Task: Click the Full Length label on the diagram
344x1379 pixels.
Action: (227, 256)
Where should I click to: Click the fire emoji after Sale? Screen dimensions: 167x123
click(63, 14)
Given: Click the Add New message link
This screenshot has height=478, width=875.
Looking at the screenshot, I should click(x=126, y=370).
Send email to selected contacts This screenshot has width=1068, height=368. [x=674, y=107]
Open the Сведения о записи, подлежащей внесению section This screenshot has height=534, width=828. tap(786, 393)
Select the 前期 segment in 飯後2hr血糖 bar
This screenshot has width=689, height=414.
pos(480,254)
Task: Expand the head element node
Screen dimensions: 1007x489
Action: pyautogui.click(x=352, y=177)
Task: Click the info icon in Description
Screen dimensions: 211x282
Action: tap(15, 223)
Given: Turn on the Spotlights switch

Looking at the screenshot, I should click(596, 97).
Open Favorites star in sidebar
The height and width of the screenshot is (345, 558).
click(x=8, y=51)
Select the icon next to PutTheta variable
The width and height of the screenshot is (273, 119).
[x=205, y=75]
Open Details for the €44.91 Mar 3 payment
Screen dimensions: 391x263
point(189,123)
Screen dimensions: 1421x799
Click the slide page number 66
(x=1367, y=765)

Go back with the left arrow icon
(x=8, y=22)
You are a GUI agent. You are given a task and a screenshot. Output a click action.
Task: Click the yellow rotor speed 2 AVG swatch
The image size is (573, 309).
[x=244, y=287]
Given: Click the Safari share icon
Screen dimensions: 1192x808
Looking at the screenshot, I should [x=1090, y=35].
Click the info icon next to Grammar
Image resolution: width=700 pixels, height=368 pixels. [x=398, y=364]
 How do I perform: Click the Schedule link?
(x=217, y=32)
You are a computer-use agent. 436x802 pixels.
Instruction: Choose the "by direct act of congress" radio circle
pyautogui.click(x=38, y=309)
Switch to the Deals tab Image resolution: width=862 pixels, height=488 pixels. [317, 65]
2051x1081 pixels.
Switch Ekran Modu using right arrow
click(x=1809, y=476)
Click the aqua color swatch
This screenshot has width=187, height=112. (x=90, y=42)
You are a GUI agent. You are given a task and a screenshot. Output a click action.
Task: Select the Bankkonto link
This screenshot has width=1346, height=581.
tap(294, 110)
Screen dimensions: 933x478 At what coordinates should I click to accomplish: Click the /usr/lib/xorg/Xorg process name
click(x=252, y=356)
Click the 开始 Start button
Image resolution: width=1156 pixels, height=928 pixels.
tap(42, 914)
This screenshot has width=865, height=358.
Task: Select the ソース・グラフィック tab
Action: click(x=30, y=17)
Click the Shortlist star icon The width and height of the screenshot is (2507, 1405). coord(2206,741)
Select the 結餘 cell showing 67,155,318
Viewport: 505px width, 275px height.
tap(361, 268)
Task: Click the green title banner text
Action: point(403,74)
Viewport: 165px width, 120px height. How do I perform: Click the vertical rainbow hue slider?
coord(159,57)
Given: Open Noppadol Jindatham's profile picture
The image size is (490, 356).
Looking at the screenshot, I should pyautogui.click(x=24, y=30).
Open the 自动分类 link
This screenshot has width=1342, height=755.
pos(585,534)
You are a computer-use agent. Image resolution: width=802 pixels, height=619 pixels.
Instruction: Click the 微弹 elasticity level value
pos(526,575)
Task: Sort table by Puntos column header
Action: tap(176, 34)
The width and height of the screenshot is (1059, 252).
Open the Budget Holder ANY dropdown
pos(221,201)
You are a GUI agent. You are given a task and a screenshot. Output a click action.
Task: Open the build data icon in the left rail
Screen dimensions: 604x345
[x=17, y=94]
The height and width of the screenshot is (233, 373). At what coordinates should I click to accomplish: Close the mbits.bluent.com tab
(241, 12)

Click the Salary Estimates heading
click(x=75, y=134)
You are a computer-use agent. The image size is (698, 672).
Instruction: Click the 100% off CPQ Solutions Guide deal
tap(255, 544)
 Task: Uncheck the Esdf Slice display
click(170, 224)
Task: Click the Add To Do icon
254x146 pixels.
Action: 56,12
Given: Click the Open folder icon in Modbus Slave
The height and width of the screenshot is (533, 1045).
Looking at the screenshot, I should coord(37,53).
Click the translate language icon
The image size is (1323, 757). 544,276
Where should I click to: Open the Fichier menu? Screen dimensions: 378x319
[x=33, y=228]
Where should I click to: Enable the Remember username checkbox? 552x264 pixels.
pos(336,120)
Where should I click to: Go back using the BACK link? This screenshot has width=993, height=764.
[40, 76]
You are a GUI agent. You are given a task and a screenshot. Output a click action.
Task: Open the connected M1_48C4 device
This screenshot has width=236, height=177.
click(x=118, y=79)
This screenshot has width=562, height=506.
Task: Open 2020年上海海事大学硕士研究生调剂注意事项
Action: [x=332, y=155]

# TASK STATEMENT
Quote exactly the first line of the data and every line after it through the one holding "Task: Click the info icon in Description".

# RESPONSE TO THIS EXERCISE
Task: Click the Full Length label on the diagram
344x1379 pixels.
Action: (227, 256)
Where should I click to: Click the fire emoji after Sale? Screen dimensions: 167x123
click(63, 14)
Given: Click the Add New message link
This screenshot has height=478, width=875.
Looking at the screenshot, I should click(x=126, y=370).
Send email to selected contacts This screenshot has width=1068, height=368. [x=674, y=107]
Open the Сведения о записи, подлежащей внесению section This screenshot has height=534, width=828. tap(786, 393)
Select the 前期 segment in 飯後2hr血糖 bar
This screenshot has width=689, height=414.
pos(480,254)
Task: Expand the head element node
Screen dimensions: 1007x489
Action: pyautogui.click(x=352, y=177)
Task: Click the info icon in Description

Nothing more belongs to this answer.